Here's my pup. He's just turned 11 weeks old, and he came home exactly a week ago today. Sorry the pics aren't brilliant - was hard to get him to sit still. LOL. His ears are going up and down, up and down at the moment - most of these pics they are down.

Fenrir is doing awesome though - today he went in the garden on his harness and leash, he's slept through every night with no accidents, and today he also learned how to sit on command (and he's now doing it every time) - bribed with cuddles, not treats. 

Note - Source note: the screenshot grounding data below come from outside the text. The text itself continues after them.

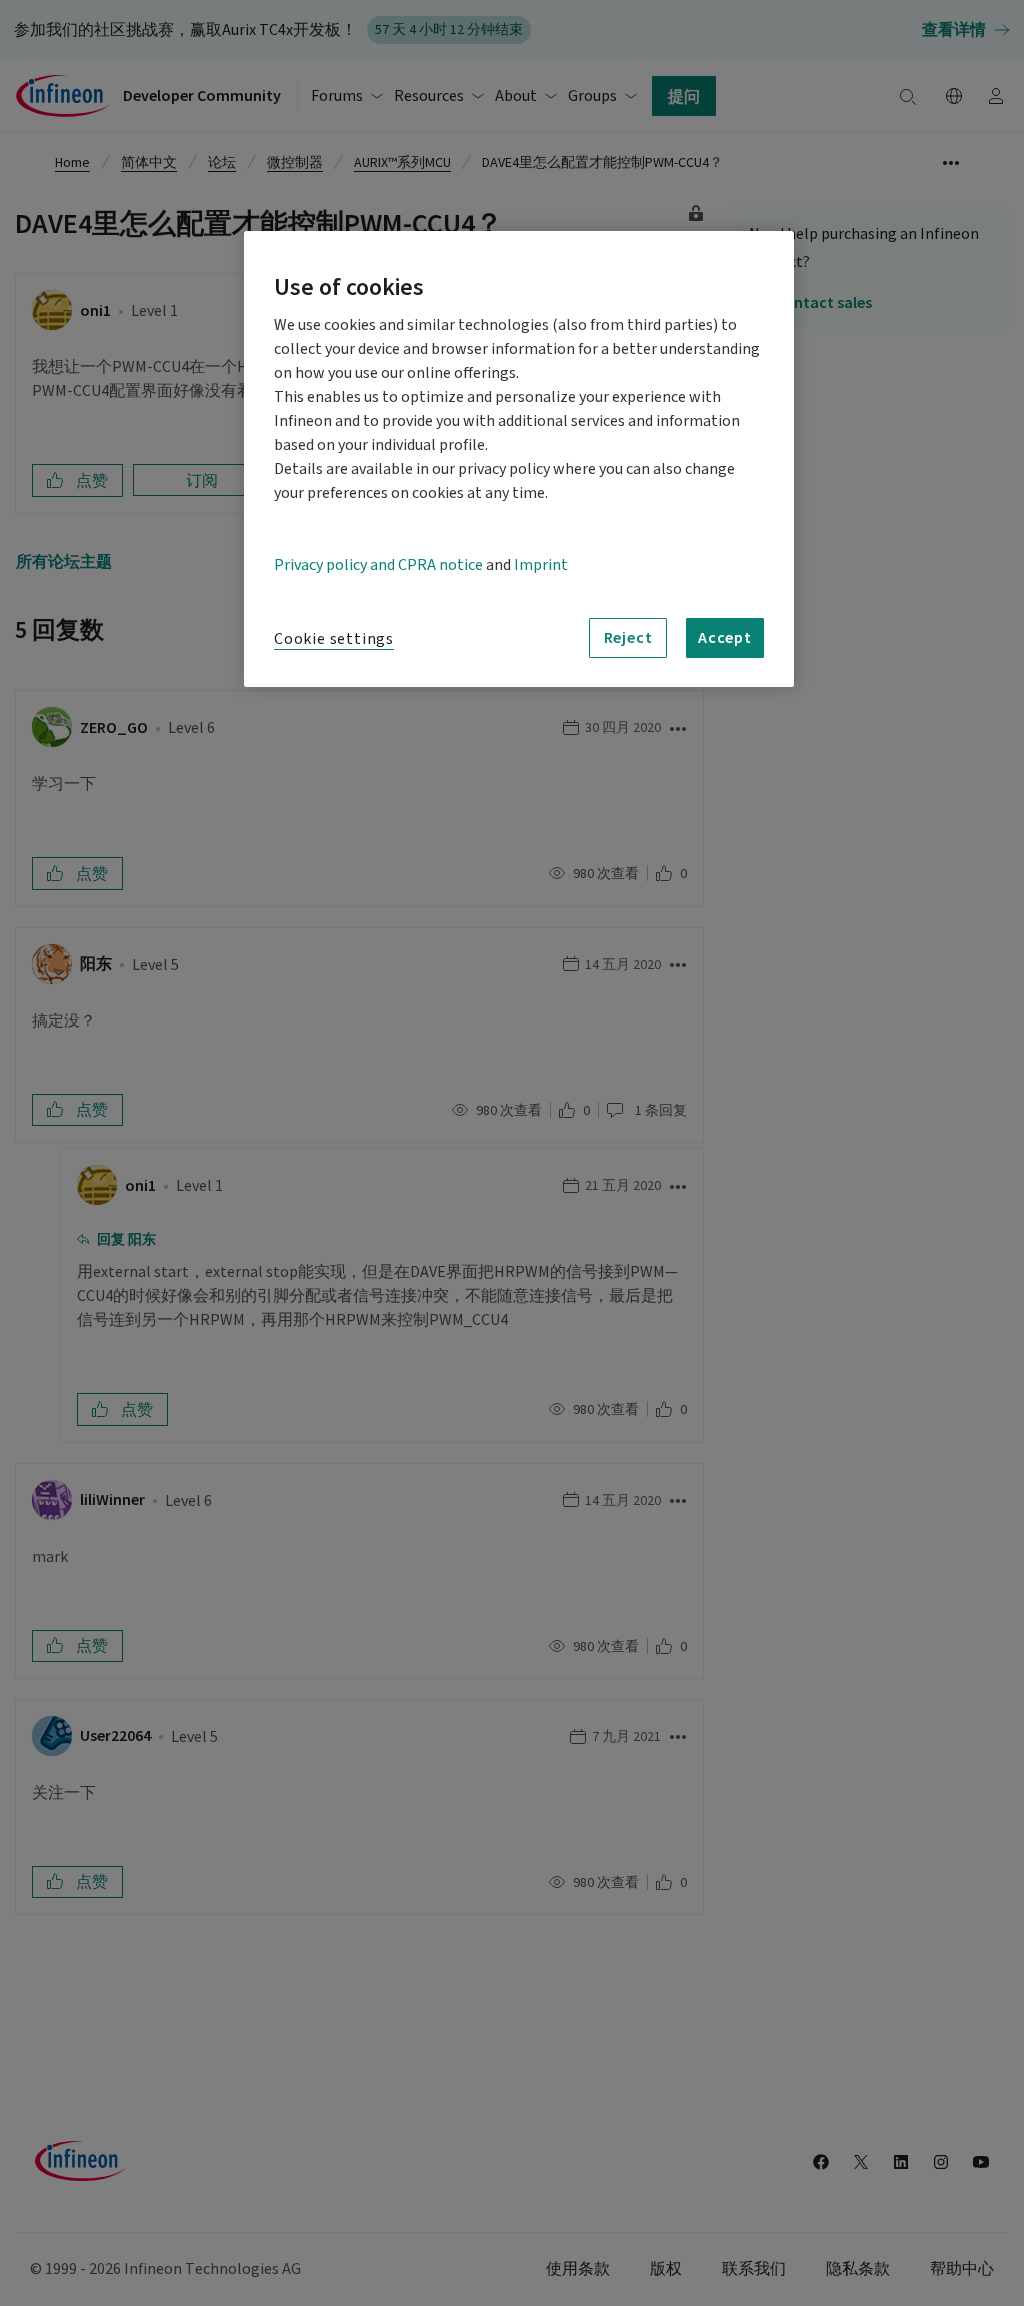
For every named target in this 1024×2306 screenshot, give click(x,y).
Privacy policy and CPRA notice (378, 565)
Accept (725, 637)
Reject (628, 637)
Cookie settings (334, 639)
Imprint (541, 565)
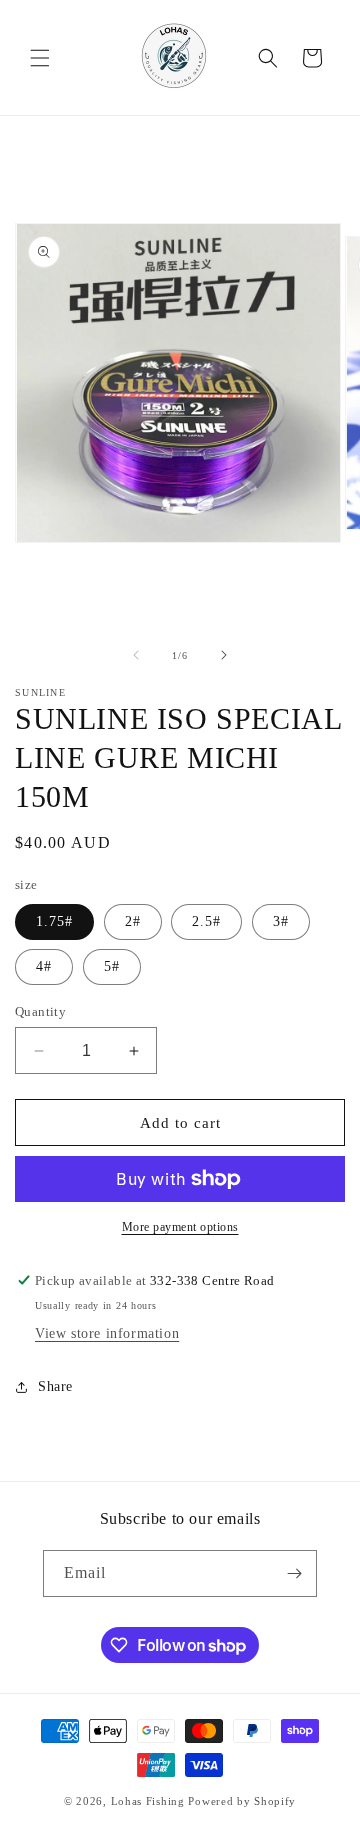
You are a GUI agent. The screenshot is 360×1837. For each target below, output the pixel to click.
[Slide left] (136, 655)
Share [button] (55, 1386)
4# (44, 966)
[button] (40, 58)
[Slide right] (224, 655)
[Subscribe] (294, 1573)
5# (112, 966)
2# (133, 921)
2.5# (206, 921)
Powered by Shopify (242, 1801)
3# (281, 921)
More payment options (180, 1227)
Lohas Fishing (148, 1801)
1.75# (54, 921)
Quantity (40, 1011)
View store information (107, 1333)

We start puppy classes in a couple of weeks and we're very excited. 

Oh! And when the vet weighed him on Sunday he was 1.67lb.


----------



## widogmom (Mar 23, 2011)

He is beautiful - and I just love the name! They're every one a little bit wolf, after all


----------



## rcgrant82 (Mar 25, 2011)

Thank you! He's definitely growing into the name. I'm impressed you know it - not many people seem to. Though my vet thought it was awesome. lol.


----------



## widogmom (Mar 23, 2011)

When I was trying to name Dary (Darraigh Brandubh Otherside, RIP) I ripped through Norse, Hindu, Celtic, Hebrew, Greek, Roman, Mayan (good luck pronouncing those!) and every other theology and mythology I could find online. Fenrir stuck in my mind because it definitely made my top ten! 

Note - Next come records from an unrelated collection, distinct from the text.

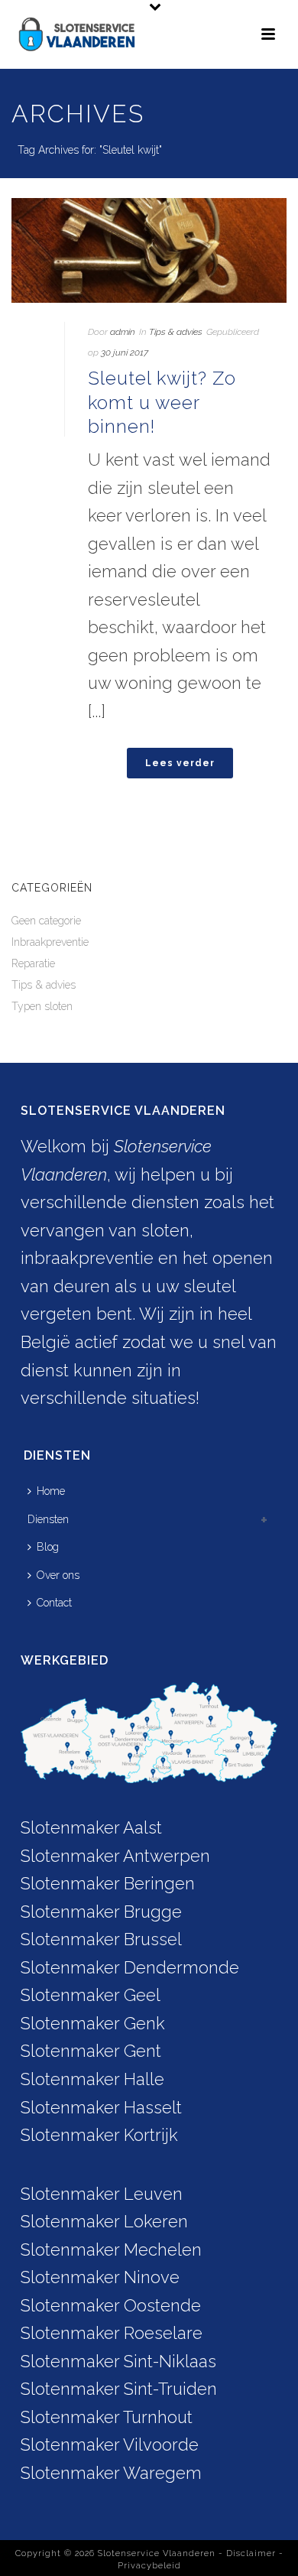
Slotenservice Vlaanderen (156, 2553)
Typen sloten (42, 1006)
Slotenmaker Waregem (111, 2473)
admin (122, 331)
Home (51, 1491)
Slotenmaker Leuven (102, 2194)
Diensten (48, 1519)
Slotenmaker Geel (90, 1995)
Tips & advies (175, 331)
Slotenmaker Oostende (111, 2305)
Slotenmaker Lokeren (104, 2221)
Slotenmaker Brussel (101, 1939)
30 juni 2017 (124, 352)
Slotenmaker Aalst (91, 1827)
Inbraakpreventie (50, 942)
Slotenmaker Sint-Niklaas (118, 2361)
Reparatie (33, 963)
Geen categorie (46, 920)
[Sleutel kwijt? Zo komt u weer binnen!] (149, 250)
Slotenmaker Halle (92, 2079)
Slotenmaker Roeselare (111, 2333)
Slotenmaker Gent (91, 2051)
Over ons (58, 1575)
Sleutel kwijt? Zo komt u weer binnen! (162, 402)
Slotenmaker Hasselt (101, 2107)
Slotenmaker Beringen (108, 1883)
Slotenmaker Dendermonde (130, 1967)
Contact (54, 1603)
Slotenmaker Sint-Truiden (119, 2389)
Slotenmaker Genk (93, 2023)
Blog (48, 1547)
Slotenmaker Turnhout (107, 2417)
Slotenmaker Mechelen (111, 2249)
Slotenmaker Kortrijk (99, 2135)
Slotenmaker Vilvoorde (110, 2444)
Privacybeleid (149, 2566)
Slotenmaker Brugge (101, 1911)
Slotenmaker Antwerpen (115, 1856)
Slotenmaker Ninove (100, 2277)
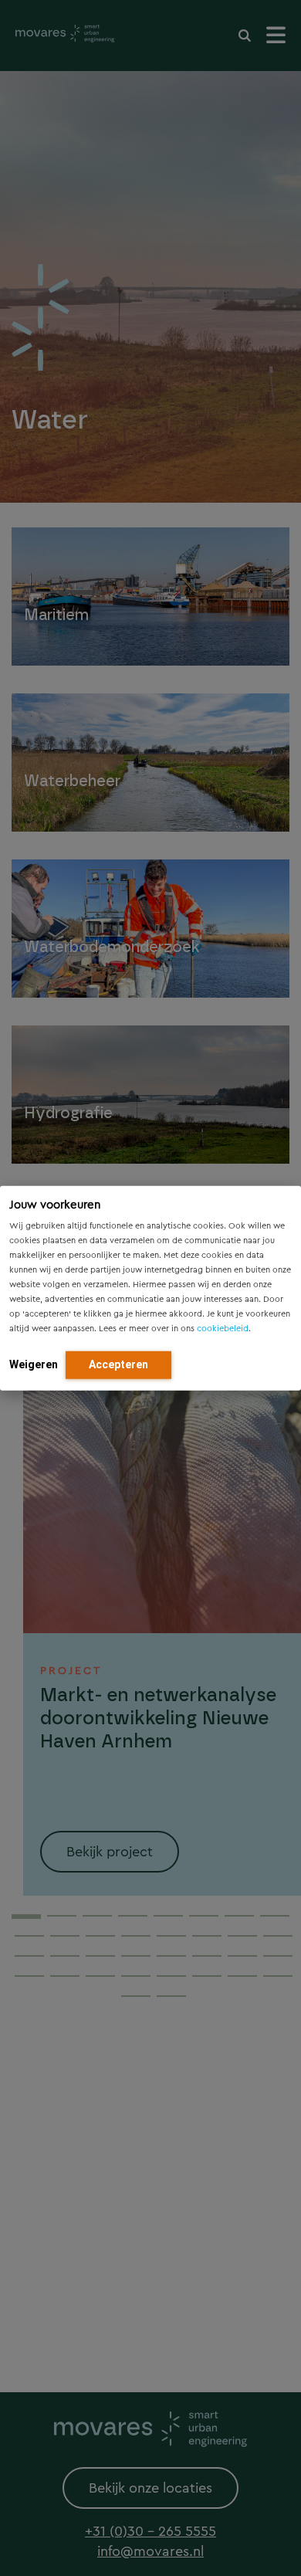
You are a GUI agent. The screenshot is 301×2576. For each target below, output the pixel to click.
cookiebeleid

Pablo is the first pre-named dog I've owned; I just didn't have the heart to change it (he'd had enough change, thank you), and besides, it's versatile enough - Juan Pablo Chihuahua, Pablito, Poblano, and even Problemo - on the rare occasions that he's naughty LOL!

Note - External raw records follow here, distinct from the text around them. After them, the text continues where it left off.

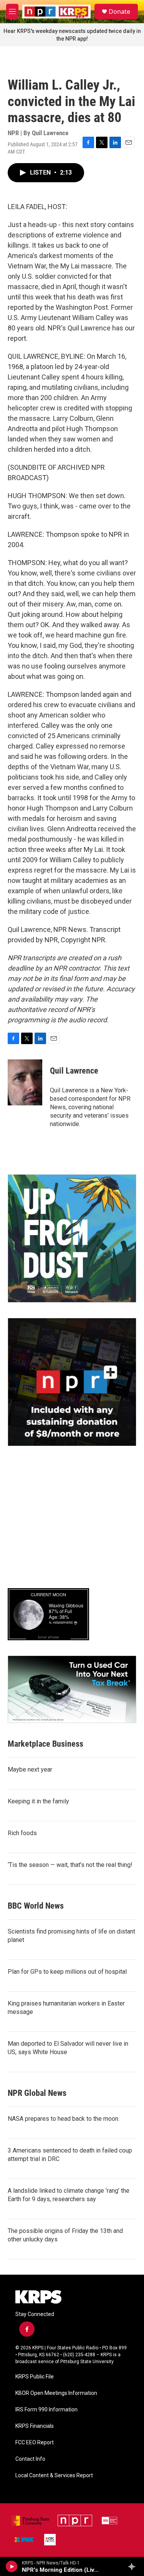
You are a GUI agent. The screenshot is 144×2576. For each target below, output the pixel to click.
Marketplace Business (45, 1744)
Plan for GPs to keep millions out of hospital (67, 1971)
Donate (119, 11)
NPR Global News (37, 2093)
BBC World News (36, 1906)
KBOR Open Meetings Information (56, 2393)
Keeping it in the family (38, 1801)
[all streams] (134, 2566)
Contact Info (30, 2459)
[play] (12, 2566)
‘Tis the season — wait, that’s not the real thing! (70, 1864)
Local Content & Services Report (54, 2475)
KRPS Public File (34, 2377)
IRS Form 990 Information (46, 2410)
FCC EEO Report (34, 2442)
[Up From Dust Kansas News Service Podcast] (72, 1238)
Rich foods (22, 1833)
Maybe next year (30, 1769)
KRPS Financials (34, 2426)
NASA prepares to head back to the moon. (63, 2118)
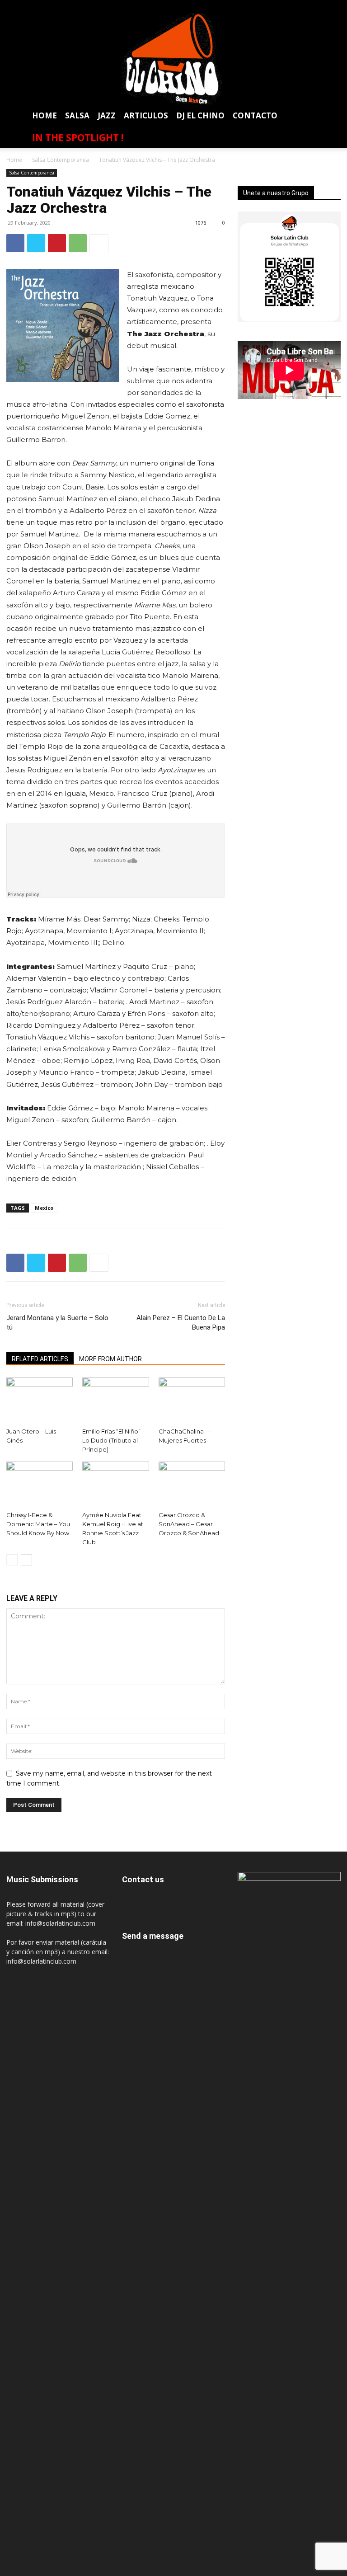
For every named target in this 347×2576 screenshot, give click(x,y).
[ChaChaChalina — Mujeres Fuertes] (192, 1400)
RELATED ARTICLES (40, 1359)
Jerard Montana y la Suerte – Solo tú (57, 1322)
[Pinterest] (57, 243)
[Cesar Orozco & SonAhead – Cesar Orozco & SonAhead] (192, 1484)
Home (44, 115)
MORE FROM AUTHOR (110, 1359)
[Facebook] (249, 6)
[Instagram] (283, 6)
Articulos (146, 115)
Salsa (77, 115)
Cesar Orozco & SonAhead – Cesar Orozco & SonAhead (189, 1524)
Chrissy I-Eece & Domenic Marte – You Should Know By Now (38, 1524)
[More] (98, 243)
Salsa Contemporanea (60, 160)
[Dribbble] (232, 6)
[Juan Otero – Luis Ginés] (39, 1400)
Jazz (107, 115)
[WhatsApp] (333, 6)
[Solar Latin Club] (173, 59)
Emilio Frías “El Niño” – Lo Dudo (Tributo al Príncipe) (113, 1440)
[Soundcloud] (299, 6)
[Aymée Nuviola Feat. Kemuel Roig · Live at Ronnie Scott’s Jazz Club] (115, 1484)
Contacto (255, 115)
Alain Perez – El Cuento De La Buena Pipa (180, 1322)
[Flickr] (266, 6)
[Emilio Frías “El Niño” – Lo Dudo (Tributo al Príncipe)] (115, 1400)
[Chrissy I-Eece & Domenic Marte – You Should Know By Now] (39, 1484)
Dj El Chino (200, 115)
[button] (329, 117)
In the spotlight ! (77, 137)
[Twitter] (316, 6)
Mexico (44, 1207)
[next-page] (26, 1559)
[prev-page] (12, 1559)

I digress - good luck with this little guy!


----------



## rcgrant82 (Mar 25, 2011)

Wow, you really went through the lot didn't you?  Pablo is a cute name though - it suits a little dog. I did come close to calling mine Pip (from Great Expectations, my favourite book) but Fenrir won out. 

Have you got a thread with pics of your chi(s)? I'd love to see.


----------



## Chimom4 (Sep 26, 2010)

Oh my goodness!! He is beautiful!!! He looks so much like my Chippy!!! Good luck with him!!!


----------



## Chimom4 (Sep 26, 2010)

Oh, and I love the name, too! I love CS Lewis, and you were very inventive by choosing that name!!


----------



## widogmom (Mar 23, 2011)

I just uploaded a couple more to the album Pablo's Pics. He's not much of a poser, and I'm sure not much of a photographer!


----------



## cntrygirl1064 (Oct 27, 2010)

He is adorable!


----------



## Chihuahuasloveme (Jan 8, 2010)

He's so cute!!!


----------



## chideb (Jan 29, 2008)

Congratulations, he is lovely.. I really like his coat color.


----------



## Adrienne (Apr 3, 2009)

very cute


----------



## tricializ (Jun 1, 2010)

Aww, his pics made me squeal when I opened with a big. "ooh!" So cute.


----------



## AC/DC Fan (Sep 15, 2010)

What a sweetheart!


----------



## LittleHead (May 20, 2004)

Awww, Fenrir is soo cute!!


----------



## Lindilou (Mar 6, 2011)

He's lovely, and sounds like you're being a great puppy parent


----------



## MyLittleCici (Oct 14, 2010)

awww what a little darling! I want another puppy after seeing these photos  lol such a cutie


----------



## Finn (Sep 14, 2010)

He is so cute.


----------



## Charlotte~ (Apr 5, 2011)

He is so cute! 
I am getting a Chi in a couple of months, I imagined her to look just like this,


----------



## Terri (Aug 21, 2009)

Such a cute baby!!


----------



## FBRaRrN (May 1, 2006)

He is really cute and seems to be really smart to.


----------



## Ciarra (May 6, 2008)

He is so cute!!! Congrats


----------